Collected data entries
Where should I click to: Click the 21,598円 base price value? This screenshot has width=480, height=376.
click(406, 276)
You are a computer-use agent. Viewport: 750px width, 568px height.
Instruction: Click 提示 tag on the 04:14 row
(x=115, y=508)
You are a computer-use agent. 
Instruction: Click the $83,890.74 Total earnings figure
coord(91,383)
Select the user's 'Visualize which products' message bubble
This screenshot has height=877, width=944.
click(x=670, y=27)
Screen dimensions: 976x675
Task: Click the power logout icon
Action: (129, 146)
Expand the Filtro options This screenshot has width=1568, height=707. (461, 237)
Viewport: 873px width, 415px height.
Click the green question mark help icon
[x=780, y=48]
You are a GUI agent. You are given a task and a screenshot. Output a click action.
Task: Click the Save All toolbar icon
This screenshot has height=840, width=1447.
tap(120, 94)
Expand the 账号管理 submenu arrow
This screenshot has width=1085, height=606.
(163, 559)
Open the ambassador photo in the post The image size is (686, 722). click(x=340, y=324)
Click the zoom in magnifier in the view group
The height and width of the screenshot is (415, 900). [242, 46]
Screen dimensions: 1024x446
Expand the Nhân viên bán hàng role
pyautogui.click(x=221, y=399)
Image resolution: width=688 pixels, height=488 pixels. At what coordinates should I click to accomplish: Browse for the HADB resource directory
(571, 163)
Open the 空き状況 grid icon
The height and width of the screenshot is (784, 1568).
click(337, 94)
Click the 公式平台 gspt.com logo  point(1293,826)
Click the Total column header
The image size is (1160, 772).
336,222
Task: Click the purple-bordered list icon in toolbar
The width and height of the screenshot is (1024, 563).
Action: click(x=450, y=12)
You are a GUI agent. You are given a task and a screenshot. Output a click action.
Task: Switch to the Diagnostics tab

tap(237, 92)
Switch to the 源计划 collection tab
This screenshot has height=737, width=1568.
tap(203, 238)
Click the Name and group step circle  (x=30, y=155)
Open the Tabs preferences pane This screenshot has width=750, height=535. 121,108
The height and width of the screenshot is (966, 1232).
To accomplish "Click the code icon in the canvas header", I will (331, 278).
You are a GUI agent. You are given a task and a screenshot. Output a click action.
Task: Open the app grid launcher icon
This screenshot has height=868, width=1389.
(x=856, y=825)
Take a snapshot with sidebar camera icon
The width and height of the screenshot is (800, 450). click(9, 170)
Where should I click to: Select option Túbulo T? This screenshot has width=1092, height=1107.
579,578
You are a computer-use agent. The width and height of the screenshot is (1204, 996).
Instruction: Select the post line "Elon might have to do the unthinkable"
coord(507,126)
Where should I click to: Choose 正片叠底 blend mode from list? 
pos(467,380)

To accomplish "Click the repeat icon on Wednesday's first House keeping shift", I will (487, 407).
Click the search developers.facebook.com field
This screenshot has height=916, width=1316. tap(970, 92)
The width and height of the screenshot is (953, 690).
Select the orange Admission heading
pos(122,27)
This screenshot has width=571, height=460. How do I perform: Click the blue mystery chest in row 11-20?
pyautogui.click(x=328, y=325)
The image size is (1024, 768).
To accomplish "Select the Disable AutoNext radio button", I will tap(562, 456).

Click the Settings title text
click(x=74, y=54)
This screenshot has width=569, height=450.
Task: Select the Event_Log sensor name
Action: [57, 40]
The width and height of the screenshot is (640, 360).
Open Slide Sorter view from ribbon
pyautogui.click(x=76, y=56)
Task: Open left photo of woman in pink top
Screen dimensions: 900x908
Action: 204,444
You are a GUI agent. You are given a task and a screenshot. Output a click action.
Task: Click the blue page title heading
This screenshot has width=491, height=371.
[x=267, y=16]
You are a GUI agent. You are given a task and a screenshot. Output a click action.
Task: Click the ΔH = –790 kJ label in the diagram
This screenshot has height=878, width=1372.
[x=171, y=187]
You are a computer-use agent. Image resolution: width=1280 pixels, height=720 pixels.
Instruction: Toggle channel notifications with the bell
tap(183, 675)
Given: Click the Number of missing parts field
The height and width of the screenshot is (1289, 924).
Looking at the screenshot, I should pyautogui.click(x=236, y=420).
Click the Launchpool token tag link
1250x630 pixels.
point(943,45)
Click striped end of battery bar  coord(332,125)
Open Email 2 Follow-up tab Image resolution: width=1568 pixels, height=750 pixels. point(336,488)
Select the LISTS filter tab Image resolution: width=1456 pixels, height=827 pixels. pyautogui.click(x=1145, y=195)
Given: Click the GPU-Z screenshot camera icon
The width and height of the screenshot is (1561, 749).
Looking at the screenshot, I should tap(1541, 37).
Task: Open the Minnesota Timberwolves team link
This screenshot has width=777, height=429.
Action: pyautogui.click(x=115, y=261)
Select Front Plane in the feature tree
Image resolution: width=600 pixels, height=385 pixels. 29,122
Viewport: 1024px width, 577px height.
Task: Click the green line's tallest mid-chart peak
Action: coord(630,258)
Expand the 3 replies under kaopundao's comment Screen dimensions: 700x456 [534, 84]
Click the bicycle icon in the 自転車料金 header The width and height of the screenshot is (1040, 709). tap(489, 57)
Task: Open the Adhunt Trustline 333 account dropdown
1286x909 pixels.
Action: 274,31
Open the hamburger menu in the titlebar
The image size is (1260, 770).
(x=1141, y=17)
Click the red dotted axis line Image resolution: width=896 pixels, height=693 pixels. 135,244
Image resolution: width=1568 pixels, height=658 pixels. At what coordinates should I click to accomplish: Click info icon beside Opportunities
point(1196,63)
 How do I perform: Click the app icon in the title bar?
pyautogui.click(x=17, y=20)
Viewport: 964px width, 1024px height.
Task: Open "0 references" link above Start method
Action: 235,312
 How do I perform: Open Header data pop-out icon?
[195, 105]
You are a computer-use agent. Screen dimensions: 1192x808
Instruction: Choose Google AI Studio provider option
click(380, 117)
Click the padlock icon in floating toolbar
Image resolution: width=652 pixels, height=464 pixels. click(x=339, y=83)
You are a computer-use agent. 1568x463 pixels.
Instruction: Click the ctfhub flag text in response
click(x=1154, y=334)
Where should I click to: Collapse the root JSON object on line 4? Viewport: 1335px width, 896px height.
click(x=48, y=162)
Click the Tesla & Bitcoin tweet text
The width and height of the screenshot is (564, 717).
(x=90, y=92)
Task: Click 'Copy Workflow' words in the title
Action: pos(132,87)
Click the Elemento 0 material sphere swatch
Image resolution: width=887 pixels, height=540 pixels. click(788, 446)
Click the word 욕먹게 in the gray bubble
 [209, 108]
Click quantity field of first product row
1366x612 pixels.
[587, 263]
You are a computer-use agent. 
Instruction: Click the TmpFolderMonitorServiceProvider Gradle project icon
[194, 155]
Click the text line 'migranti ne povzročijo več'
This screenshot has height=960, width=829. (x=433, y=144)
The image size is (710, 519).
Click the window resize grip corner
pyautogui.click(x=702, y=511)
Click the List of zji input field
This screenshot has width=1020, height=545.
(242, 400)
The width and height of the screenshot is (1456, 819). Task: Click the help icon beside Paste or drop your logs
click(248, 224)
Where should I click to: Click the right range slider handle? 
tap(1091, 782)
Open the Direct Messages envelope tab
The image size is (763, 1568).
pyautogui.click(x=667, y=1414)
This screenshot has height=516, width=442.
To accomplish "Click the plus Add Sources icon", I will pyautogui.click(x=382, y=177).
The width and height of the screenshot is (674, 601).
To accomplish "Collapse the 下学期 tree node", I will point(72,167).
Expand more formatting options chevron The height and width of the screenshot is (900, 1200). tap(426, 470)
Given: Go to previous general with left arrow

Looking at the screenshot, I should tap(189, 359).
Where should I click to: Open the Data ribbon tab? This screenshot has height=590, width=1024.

* HOW TO COMPLETE THIS TASK: Wherever the word "grid" appears in the entries above, copy that line.

* EXERCISE SOLUTION:
Open the 空き状況 grid icon
Task: Open the app grid launcher icon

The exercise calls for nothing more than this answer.